Work

Sculpture for the city of Billund

Sculpture for the Billund city sculpture park. A standing horse is shaking hands with a LEGO man, both cast in bronze, each around 90 cm. They are situated in a construction cast in concrete resembling a house. The LEGO man is part of the sculpture by courtesy of LEGO Group. The sculpture is to be completed in the summer of 2001.

Speech from the inauguration of the sculpture “Welcome to my world”:

This afternoon, as I assembled the sculpture together with the stone cutter, a girl from the school traffic patrol asked who the weird figure was whom the Lego-man shook hands with. “Can you not see that it is a horse”, I said. She thought about it for a while and said: Òbut it does not have a tail”. From m y point of view there is nothing weird about the horse since I have worked with it for many years. I suppose I am less known for the Lego-man.

For quite some time I believed I was the only one working with this type of figure, namely the horse; however, one day, as I visited the Guimet Museum for Asian Art in Paris, he suddenly stood there; a proud, rampant horse with loin cloth and crown, a stone sculpture from Cambodia, 1000 years old, exactly as I would have liked to create him; then you do not feel so special at all.

I got the idea for the little encounter “Welcome to my world” long before Kirsten Vagtholm from the Billund Art Society asked me to make a draft for the Vejle sculpture path. I have often been fascinated by the little LEGO-Technic man and the way it resembles a robot, square and at the same time lively and charming. Also the way the elbow joint is made as made in wood; a feature which I also saw on the baroque wooden figures in Brazil of Christ with his arms along the side of his body; enabling it to lie in a glass coffin at the alter. However the arms were also able to be spread out, so he could spread them out on a cross at the wall. The modelling dolls that former artists used, dressed or draped as models for their paintings, are made just as carefully in the joints as the LEGO-Technic figure, so as to be able to express in posture and movements the same as humans do with their bodies. So when I was asked to make a draft for the Billund sculpture path, I could not imagine making any other figure than the one standing here.

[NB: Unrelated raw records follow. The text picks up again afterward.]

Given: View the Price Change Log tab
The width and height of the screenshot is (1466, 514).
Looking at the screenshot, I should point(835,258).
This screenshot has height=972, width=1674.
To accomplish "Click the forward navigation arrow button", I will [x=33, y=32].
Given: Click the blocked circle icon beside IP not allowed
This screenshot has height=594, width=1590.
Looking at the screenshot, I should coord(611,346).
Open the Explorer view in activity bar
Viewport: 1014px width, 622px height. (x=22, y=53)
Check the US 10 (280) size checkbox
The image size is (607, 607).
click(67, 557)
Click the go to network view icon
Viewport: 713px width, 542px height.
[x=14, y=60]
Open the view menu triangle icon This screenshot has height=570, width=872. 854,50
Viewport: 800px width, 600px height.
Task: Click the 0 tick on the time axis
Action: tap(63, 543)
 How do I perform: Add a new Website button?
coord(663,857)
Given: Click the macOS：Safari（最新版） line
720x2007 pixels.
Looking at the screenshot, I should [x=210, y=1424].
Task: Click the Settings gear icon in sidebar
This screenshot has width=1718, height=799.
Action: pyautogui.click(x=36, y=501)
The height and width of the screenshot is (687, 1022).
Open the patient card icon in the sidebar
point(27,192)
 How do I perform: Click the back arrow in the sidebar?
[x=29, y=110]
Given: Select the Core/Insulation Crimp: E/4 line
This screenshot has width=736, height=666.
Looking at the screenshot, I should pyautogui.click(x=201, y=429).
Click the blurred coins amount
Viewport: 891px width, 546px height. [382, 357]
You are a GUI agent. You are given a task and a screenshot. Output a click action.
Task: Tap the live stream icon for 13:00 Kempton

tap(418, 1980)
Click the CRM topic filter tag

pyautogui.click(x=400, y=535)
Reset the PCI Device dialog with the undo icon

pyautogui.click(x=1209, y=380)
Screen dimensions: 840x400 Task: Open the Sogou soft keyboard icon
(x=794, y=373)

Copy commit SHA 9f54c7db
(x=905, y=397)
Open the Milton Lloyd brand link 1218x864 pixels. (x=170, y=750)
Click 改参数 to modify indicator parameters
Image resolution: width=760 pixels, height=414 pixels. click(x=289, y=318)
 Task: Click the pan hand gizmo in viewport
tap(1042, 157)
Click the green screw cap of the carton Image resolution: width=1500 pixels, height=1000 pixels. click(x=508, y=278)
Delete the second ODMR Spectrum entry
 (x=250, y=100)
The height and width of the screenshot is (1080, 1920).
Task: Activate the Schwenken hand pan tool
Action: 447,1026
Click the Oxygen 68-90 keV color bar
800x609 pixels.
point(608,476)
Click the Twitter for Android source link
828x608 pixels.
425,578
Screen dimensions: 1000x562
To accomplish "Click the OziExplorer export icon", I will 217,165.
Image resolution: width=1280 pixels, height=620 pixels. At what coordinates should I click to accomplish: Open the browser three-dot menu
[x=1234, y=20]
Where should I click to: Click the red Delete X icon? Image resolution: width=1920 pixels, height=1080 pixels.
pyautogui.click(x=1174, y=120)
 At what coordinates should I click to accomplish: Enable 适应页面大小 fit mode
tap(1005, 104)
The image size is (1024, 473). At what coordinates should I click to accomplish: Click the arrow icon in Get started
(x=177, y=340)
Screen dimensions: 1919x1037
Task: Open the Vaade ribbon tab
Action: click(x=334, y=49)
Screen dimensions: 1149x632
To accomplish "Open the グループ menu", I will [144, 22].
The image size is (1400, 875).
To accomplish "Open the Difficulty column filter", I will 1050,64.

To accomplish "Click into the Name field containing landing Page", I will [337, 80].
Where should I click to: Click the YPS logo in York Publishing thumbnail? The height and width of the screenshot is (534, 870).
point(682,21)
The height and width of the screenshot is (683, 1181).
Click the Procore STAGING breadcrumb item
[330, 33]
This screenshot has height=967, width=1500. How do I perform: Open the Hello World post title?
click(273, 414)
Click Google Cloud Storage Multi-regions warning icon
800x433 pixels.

I was interested in who the artist was behind the LEGO figure and was told that at LEGO it was a matter of principle that all products were designed as a teamwork. It somehow fascinates me and reminds me about how in former days one seldom knew the artist behind the stucco because the whole workshop or several masters worked together. In the same way I have realised that I am maybe not such a genius, that the work I make is inspired by other works of art or they may have been made before, just in another context.

Also I do not believe that the LEGO-Technic figure would have existed without the fantastic story about the Italian carpenter who so much wished for a little boy that he made the little wooden doll Pinocchio so delicately that it came alive.

It has been exciting to create this sculpture for Billund sculpture path and I hope that you at Billund also will enjoy it.